Knockdown of KIF22 suppressed proliferation and migration of glioma cells
Several studies have identified KIF22 as an oncogene [17, 20–23]. Here, we explored the function of KIF22 in glioma cells. The knockdown efficiency of siKIF22 was confirmed by western blotting. KIF22 is required for the EGFR signaling pathway. Levels of proteins related to the EGFR signaling pathway were significantly decreased after KIF22 depletion in the U87 and U251 cell lines, while GBP2 expression not altered after KIF22 knockdown (Fig. 6A), and cell viability was reduced by at least half in both cell types (Fig. 6B). Colony formation numbers decreased significantly in KIF22-knockdown cells (Fig. 6C, D). The cell cycle analysis showed that knockdown of KIF22 blocked glioma cells at G0/G1 phase (Fig. 6E). The percentage of apoptotic cells nearly doubled following KIF22 depletion (Fig. 6F). Invasion ability was also suppressed, decreasing by at least 60% compared with that of control cells (Fig. 6G). All the above results were consistent with those obtained for GBP2 and indicated a role for KIF22 as an oncogene in glioma cells.

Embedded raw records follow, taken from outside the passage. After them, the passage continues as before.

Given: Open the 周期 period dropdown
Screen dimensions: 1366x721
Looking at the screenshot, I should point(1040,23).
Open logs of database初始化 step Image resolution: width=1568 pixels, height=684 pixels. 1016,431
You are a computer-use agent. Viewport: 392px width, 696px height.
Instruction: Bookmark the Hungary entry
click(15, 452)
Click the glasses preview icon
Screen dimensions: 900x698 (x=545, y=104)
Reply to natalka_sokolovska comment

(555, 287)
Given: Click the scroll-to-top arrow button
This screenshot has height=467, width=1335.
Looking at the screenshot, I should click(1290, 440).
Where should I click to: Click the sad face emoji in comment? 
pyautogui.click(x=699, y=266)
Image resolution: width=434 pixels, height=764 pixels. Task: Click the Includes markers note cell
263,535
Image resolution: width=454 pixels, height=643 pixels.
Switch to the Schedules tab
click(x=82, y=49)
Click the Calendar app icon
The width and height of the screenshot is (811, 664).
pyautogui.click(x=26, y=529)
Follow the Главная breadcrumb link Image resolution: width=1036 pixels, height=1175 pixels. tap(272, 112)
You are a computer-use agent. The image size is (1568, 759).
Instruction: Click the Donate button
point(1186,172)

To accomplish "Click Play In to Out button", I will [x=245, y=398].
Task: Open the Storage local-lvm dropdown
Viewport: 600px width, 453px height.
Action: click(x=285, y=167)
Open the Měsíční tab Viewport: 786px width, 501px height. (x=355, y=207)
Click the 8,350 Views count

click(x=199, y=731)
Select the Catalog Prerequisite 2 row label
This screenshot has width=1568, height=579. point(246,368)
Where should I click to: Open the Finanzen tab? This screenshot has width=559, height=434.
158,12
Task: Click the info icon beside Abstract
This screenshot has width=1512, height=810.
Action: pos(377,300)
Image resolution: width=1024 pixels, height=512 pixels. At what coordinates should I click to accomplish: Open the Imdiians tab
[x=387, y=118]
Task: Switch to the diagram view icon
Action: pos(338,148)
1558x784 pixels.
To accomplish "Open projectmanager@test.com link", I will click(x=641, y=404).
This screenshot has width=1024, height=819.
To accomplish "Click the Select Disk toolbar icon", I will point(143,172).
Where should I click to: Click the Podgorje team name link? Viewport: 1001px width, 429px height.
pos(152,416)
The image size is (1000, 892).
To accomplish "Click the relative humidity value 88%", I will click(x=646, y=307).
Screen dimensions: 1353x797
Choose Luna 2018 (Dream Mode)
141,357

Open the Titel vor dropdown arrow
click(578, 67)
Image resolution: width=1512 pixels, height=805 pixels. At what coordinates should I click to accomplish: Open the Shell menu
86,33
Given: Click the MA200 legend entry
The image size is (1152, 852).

GBP2 regulated EGFR signaling and glioma progression dependent on KIF22
The western blotting results demonstrated that the downregulation of EGFR and p-EGFR caused by GBP2 depletion was rescued by KIF22 overexpression (Fig. 7A). Cell viability and colony formation numbers suppressed by GBP2 knockdown returned nearly to normal levels when overexpression of KIF22 was introduced (Fig. 7B–D). Impaired migration ability was also rescued by KIF22 overexpression in both glioma cell lines (Fig. 7E). We also measured the in vivo tumorigenicity. Consistent with the above results, whereas tumor size was reduced by GBP2 knockdown, it was restored to control levels by KIF22 overexpression (Fig. 7F). Thus, GBP2 regulated glioma progression dependent on KIF22.
Discussion
To the best of our knowledge, this study was the first time to elucidate the GBP2/KIF22/EGFR pathway in the progression of glioma carcinoma. We employed knockdown and overexpression strategies, and the results of in vitro and in vivo assays were highly consistent in demonstrating the function of GBP2 and KIF22 as oncogenes in glioma.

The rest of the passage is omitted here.